As of the most recent global estimates, about 18 million people worldwide are living with rheumatoid arthritis (RA). That makes it one of the most common autoimmune diseases on the planet, affecting roughly 0.5% to 1% of the global population. The number is growing, and the disease hits certain groups far harder than others.
Global Numbers and Regional Differences
The World Health Organization put the worldwide count at 18 million in 2019, and the trend since then has been upward. Between 1990 and 2021, the global prevalence rate rose from about 183 to 209 per 100,000 people. Each year, somewhere between 25 and 50 new cases are diagnosed per 100,000 people.
Where you live plays a role in how common RA is. High-income countries carry the largest share of cases: in 2021, they accounted for roughly 36% of all prevalent cases worldwide despite representing a smaller fraction of the global population. Rates in Western Europe, high-income Asia Pacific, and Australasia are among the highest on record. At the other end, low-income and lower-middle-income regions currently have lower rates, but those numbers are climbing the fastest, with annual increases more than double those seen in wealthier countries.
Who Gets RA
Women develop rheumatoid arthritis about three times as often as men. The reasons aren’t fully understood, but hormonal differences and variations in immune system behavior between the sexes are thought to play a role. This 3-to-1 ratio holds up across most populations studied worldwide.
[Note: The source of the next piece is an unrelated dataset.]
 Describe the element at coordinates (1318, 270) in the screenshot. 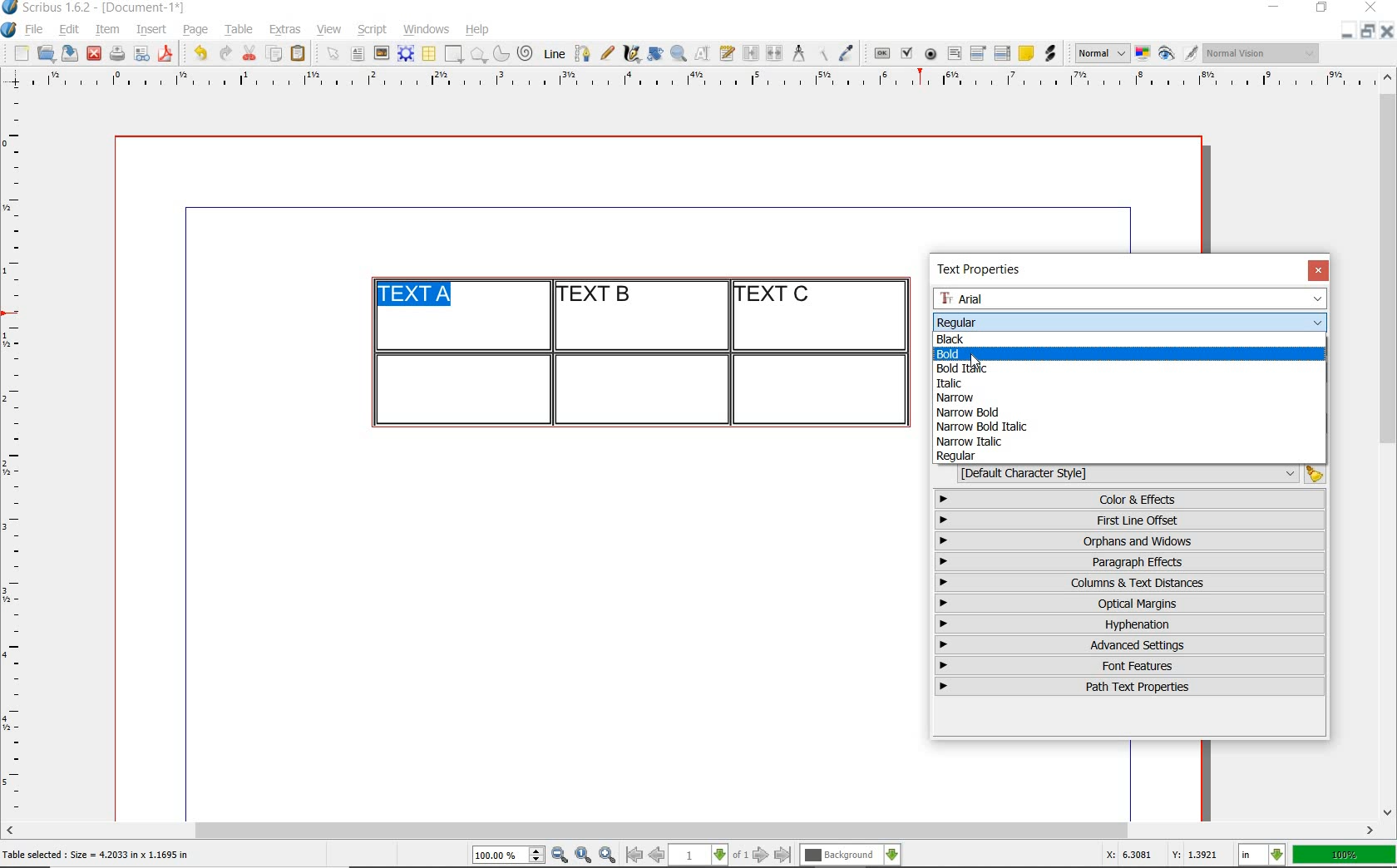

Most people first develop symptoms between the ages of 30 and 60. Cases that appear between 16 and 40 are sometimes called young-onset RA, while those diagnosed after 60 fall into the category of later-onset RA. The disease can technically start at any age, but that 30-to-60 window is the peak.
The Numbers Are Rising
RA is becoming more common, not less. The global incidence rate increased steadily from 1990 to 2021, growing at roughly 0.5% per year. Prevalence grew at a similar pace. One piece of good news: mortality rates for RA dropped by about 1.7% annually over the same period, likely reflecting better treatments and earlier diagnosis in many regions.
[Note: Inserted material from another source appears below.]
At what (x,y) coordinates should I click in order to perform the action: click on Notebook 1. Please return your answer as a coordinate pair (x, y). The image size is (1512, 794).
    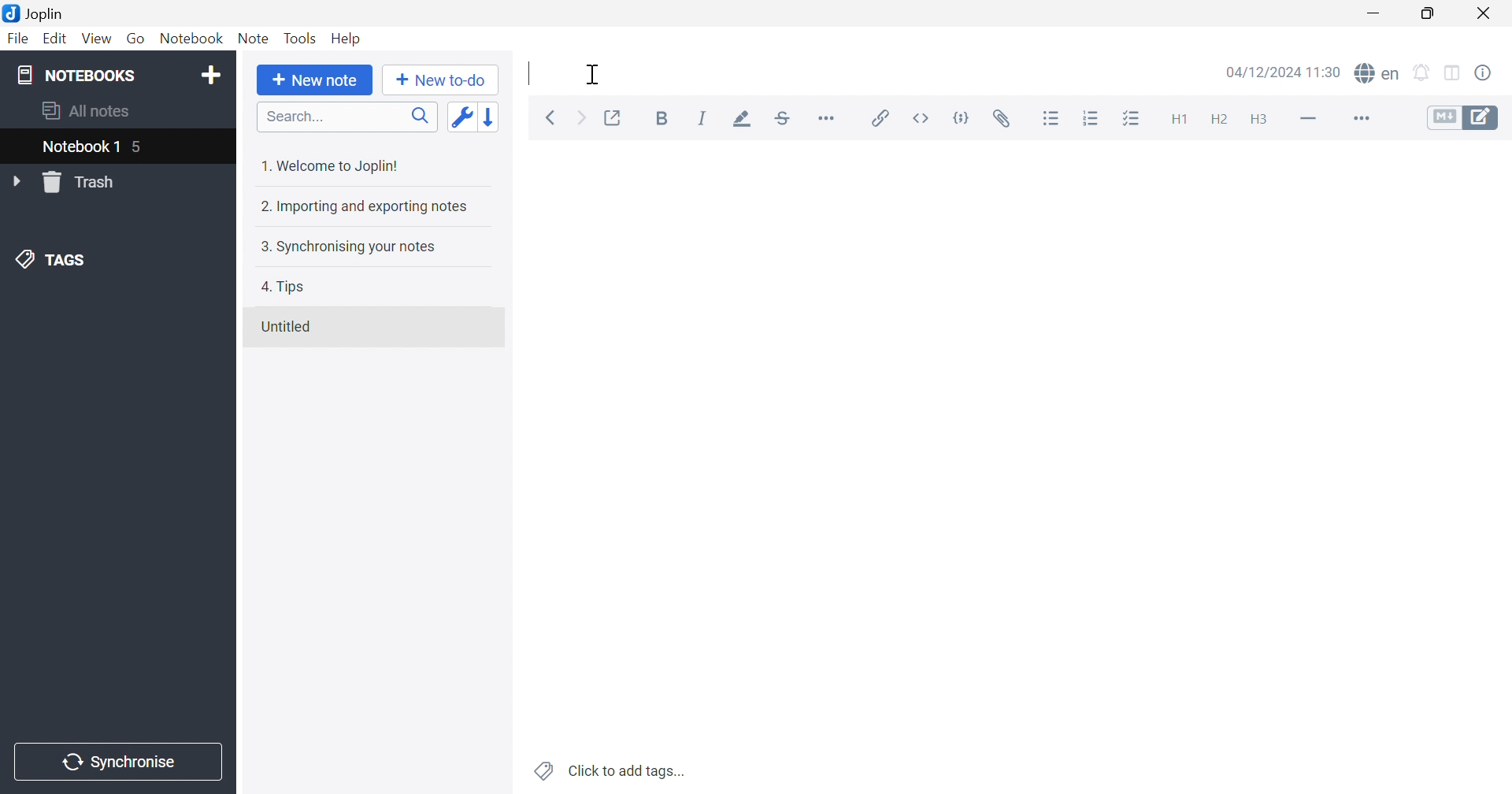
    Looking at the image, I should click on (80, 147).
The growth in cases is particularly sharp in developing countries. Low-income and lower-middle-income regions saw incidence rates climb at more than 1% per year between 1990 and 2021. Meanwhile, some high-income regions, including Western Europe and high-income Asia Pacific, actually saw declines in the overall disease burden when adjusted for age, suggesting that better management is offsetting the rise in new cases.
Seropositive vs. Seronegative RA
Not everyone with RA has the same type. Doctors often split the disease into two broad categories based on blood test results. About 60% to 80% of people with RA test positive for specific antibodies (called anti-CCP antibodies or rheumatoid factor), which makes them “seropositive.” The remaining 20% to 40% test negative for these markers, a form known as seronegative RA.
This distinction matters because seropositive RA tends to be more aggressive. People with detectable antibodies are more likely to develop joint erosion and experience disease that progresses faster. Seronegative RA can still cause significant joint damage, but the course is often harder to predict and the diagnosis can take longer since standard blood tests don’t flag it as clearly.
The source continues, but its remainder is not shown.